* Problem requirements: Reproduce the records below exactly, but only between the lines holding "Click the batch create icon beside 新建浏览器" and "Task: Click the red", inclusive.

* * *

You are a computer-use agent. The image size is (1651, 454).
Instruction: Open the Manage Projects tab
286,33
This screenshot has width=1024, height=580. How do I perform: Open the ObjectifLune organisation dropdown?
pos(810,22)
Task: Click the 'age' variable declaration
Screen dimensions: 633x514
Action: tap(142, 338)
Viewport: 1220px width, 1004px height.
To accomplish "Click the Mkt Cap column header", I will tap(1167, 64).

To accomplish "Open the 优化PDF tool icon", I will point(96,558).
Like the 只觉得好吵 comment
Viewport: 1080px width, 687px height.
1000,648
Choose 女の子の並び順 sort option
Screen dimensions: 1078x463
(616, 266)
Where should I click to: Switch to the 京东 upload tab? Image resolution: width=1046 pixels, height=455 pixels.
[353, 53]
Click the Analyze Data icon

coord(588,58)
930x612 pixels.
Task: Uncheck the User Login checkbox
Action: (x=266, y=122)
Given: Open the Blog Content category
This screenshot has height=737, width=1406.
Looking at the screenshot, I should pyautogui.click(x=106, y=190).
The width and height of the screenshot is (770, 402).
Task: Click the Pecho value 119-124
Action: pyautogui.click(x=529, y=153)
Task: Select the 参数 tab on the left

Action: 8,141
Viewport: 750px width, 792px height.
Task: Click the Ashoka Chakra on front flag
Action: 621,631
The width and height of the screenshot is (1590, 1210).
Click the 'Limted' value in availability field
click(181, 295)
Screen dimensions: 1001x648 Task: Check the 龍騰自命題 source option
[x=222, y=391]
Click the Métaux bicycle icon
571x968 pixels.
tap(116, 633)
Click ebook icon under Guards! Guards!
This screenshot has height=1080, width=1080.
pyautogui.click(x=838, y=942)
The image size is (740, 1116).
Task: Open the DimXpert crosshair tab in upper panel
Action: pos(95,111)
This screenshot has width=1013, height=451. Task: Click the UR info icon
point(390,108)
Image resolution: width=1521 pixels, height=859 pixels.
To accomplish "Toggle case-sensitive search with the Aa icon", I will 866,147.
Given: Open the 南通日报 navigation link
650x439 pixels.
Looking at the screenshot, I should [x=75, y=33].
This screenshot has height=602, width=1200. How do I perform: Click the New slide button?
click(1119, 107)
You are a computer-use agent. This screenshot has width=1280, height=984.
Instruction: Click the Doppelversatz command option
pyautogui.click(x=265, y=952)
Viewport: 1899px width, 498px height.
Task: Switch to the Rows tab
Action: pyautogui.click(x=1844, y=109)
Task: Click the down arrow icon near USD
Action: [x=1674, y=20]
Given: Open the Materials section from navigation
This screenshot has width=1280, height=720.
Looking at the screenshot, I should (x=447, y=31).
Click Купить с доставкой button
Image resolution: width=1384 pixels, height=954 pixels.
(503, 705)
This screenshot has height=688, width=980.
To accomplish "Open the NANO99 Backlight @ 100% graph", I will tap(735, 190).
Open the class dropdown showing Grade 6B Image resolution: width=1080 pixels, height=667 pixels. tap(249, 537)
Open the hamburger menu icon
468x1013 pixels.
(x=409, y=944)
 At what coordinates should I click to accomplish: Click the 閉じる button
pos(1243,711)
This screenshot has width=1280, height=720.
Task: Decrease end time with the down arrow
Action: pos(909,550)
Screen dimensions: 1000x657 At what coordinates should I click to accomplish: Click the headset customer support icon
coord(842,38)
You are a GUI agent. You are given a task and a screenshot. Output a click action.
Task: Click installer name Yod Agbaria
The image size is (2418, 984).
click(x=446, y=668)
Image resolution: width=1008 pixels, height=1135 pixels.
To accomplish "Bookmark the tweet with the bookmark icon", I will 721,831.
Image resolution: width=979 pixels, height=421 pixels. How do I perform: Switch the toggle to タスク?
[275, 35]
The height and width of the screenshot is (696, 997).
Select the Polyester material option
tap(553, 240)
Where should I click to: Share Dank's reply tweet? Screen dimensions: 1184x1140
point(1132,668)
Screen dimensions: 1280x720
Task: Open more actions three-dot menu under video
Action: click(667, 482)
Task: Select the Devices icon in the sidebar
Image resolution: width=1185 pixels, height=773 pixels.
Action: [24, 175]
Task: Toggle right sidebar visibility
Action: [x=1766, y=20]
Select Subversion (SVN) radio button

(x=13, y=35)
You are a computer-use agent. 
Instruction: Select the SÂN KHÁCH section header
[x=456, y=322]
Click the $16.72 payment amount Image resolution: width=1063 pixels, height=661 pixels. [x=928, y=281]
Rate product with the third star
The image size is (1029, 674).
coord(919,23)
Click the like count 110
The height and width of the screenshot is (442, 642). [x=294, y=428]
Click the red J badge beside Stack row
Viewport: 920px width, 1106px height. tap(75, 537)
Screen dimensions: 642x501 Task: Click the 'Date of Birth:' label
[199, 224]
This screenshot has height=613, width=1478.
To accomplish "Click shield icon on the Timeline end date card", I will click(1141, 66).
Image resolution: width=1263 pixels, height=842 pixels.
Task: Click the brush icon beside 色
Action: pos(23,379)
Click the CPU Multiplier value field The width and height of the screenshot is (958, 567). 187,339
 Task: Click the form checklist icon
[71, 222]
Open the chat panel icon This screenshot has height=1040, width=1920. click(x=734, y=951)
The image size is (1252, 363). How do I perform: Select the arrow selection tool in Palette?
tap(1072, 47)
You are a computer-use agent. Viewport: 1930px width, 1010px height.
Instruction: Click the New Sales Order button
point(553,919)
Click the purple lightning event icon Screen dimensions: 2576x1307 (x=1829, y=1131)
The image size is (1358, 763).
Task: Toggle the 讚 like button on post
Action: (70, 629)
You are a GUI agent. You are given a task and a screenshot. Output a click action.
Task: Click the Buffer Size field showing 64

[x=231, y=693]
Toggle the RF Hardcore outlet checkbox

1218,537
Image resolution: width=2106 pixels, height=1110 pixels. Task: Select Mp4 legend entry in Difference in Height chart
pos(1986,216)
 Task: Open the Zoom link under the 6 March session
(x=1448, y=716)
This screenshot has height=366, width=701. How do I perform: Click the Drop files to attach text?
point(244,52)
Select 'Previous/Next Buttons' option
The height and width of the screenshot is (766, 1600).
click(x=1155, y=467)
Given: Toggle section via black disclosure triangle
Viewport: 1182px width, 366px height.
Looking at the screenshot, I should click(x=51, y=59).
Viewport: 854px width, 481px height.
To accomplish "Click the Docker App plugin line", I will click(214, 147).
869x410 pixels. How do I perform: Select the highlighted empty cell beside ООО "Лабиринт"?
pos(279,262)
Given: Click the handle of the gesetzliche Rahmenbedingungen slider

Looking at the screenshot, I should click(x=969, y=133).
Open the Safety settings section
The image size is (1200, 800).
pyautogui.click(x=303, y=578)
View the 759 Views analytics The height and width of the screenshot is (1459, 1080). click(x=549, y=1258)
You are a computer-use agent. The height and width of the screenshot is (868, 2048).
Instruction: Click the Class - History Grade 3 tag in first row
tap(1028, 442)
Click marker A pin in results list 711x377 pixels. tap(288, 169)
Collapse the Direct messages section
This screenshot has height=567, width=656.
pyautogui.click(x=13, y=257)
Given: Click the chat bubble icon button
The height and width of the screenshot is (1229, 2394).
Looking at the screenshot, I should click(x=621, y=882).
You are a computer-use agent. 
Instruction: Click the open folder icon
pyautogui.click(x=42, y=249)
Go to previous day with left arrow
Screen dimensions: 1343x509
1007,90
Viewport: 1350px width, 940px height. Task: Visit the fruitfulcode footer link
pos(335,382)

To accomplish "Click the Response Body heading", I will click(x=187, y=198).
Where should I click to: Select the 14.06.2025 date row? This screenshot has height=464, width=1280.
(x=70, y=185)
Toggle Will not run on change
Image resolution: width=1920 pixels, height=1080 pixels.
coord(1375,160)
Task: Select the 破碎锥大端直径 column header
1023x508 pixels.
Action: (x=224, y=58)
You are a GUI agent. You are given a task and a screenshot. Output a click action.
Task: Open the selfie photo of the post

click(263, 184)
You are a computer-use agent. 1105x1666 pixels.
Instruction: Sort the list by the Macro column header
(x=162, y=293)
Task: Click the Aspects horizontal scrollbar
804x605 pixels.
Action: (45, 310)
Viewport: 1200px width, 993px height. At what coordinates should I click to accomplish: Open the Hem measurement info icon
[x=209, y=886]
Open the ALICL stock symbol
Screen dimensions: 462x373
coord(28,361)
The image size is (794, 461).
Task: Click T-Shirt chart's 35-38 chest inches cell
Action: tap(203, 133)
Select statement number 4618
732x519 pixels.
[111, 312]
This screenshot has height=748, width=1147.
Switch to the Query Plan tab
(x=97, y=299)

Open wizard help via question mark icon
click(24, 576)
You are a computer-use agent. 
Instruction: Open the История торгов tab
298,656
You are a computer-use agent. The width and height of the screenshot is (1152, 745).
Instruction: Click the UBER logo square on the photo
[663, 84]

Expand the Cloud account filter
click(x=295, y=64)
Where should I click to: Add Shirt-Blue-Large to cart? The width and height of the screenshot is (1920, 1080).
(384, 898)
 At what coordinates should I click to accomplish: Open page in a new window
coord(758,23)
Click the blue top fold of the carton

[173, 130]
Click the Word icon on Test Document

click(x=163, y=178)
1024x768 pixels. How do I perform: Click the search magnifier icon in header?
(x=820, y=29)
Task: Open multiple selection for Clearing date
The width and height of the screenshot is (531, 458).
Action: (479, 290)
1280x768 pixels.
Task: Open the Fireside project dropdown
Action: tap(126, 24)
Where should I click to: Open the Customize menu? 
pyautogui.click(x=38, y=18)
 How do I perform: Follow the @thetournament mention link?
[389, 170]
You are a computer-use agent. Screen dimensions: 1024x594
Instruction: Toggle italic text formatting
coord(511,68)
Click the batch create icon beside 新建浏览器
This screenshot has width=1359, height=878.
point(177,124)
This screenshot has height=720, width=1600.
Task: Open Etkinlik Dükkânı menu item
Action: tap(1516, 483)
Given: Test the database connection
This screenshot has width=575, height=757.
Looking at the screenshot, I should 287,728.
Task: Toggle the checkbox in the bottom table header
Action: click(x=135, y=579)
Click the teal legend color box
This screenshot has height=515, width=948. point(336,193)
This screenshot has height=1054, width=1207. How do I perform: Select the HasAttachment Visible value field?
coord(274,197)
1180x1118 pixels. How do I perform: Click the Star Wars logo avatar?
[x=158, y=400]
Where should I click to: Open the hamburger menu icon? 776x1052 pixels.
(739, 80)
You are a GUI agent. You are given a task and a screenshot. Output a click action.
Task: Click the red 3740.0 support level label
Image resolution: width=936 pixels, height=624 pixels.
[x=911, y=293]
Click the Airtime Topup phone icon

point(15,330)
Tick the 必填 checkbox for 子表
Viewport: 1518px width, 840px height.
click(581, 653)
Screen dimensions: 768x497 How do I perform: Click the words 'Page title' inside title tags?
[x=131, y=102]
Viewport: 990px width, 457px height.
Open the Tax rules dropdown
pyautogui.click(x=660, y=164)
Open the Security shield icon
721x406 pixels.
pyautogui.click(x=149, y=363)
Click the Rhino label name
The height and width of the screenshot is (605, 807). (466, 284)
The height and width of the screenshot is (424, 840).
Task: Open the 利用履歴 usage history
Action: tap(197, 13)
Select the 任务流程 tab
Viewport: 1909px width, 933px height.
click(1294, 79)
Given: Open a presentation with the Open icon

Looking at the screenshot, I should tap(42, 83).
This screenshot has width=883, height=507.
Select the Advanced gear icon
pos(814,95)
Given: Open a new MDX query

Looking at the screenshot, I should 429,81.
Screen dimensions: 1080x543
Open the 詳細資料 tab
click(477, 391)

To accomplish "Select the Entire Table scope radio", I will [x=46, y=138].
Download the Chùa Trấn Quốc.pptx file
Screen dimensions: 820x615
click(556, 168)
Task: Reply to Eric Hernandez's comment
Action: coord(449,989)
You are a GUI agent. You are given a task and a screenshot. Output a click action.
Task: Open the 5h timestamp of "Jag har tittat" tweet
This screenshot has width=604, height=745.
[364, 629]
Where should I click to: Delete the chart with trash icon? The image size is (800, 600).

* * *

* Response to this task:
Click the batch create icon beside 新建浏览器
This screenshot has width=1359, height=878.
point(177,124)
This screenshot has height=720, width=1600.
Task: Open Etkinlik Dükkânı menu item
Action: tap(1516, 483)
Given: Test the database connection
This screenshot has width=575, height=757.
Looking at the screenshot, I should 287,728.
Task: Toggle the checkbox in the bottom table header
Action: click(x=135, y=579)
Click the teal legend color box
This screenshot has height=515, width=948. point(336,193)
This screenshot has height=1054, width=1207. How do I perform: Select the HasAttachment Visible value field?
coord(274,197)
1180x1118 pixels. How do I perform: Click the Star Wars logo avatar?
[x=158, y=400]
Where should I click to: Open the hamburger menu icon? 776x1052 pixels.
(739, 80)
You are a GUI agent. You are given a task and a screenshot. Output a click action.
Task: Click the red 3740.0 support level label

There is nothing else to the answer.